Rethinking Transitional Gender Justice

Rethinking Transitional Gender Justice PDF Author: Rita Shackel
Publisher: Springer
ISBN: 3319778900
Category : Social Science
Languages : en
Pages : 394

Book Description
This book draws together established and emerging scholars from sociology, law, history, political science and education to examine the global and local issues in the pursuit of gender justice in post-conflict settings. This examination is especially important given the disappointing progress made to date in spite of concerted efforts over the last two decades. With contributions from both academics and practitioners working at national and international levels, this work integrates theory and practice, examining both global problems and highly contextual case studies including Kenya, Somalia, Peru, Afghanistan and DRC. The contributors aim to provide a comprehensive and compelling argument for the need to fundamentally rethink global approaches to gender justice.

Sexuality and Gender for Mental Health Professionals

Sexuality and Gender for Mental Health Professionals PDF Author: Christina Richards
Publisher: SAGE
ISBN: 1446293130
Category : Psychology
Languages : en
Pages : 268

Book Description
Questions of sexuality and gender affect everyone and therefore have an inevitable relevance in the consulting room.
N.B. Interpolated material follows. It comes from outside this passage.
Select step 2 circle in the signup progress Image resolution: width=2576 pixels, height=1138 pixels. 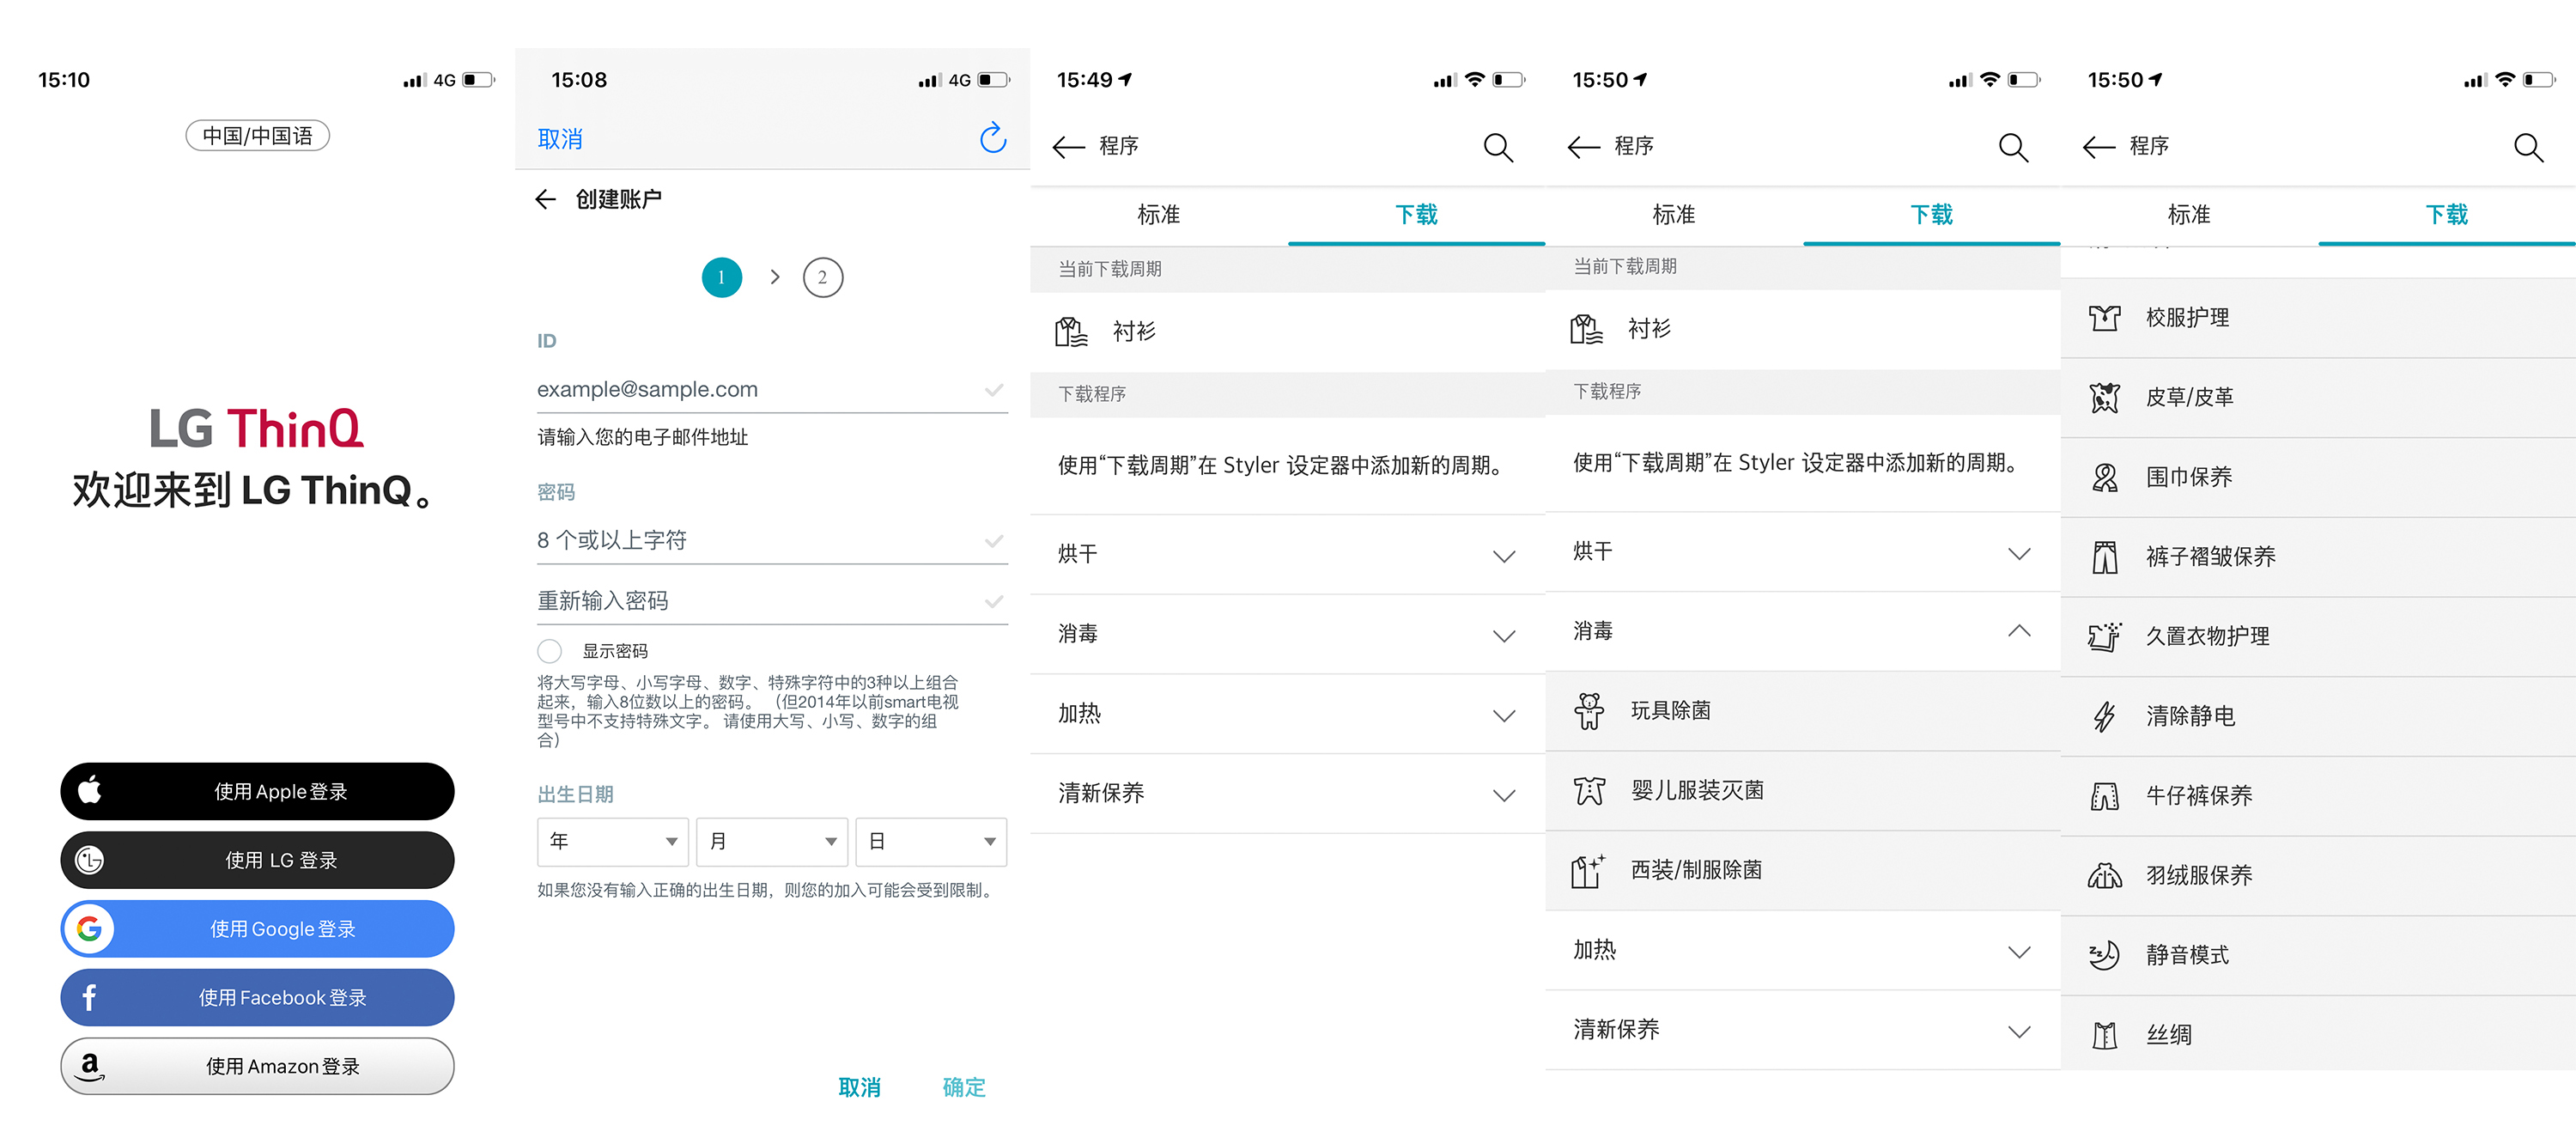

Yet with interpretations and manifestations of both varying greatly from person to person, understanding the inherent complexities of sexuality and gender can be a daunting task for the health professional. Breaking down these complexities this practical guide familiarises the reader with all of the common and many of the less common sexualities, genders and relationship forms, and explains experiences and issues relating to each. The book contains: -Explanations of various forms of sexuality, gender and relationship structures -Common concerns relating to specific groups -Key practises relating to specific groups -The treatment of specific groups in contemporary Western society -Details of some rules and ideals that are commonly found within specific groups -Suggestions for professional practice with these groups Ideal for all members of the multidisciplinary team, this accessible book is relevant to practitioners across theoretical backgrounds. Whether you are a trainee or qualified psychotherapist, counsellor, nurse, medic, psychiatrist, social worker or applied psychologist, this is a vital text for your professional practice. CHRISTINA RICHARDS is Senior Specialist Psychology Associate at the West London Mental Health NHS Trust (Charing Cross) Gender Identity Clinic. MEG BARKER is a senior lecturer in psychology at the Open University and a sex and relationship therapist.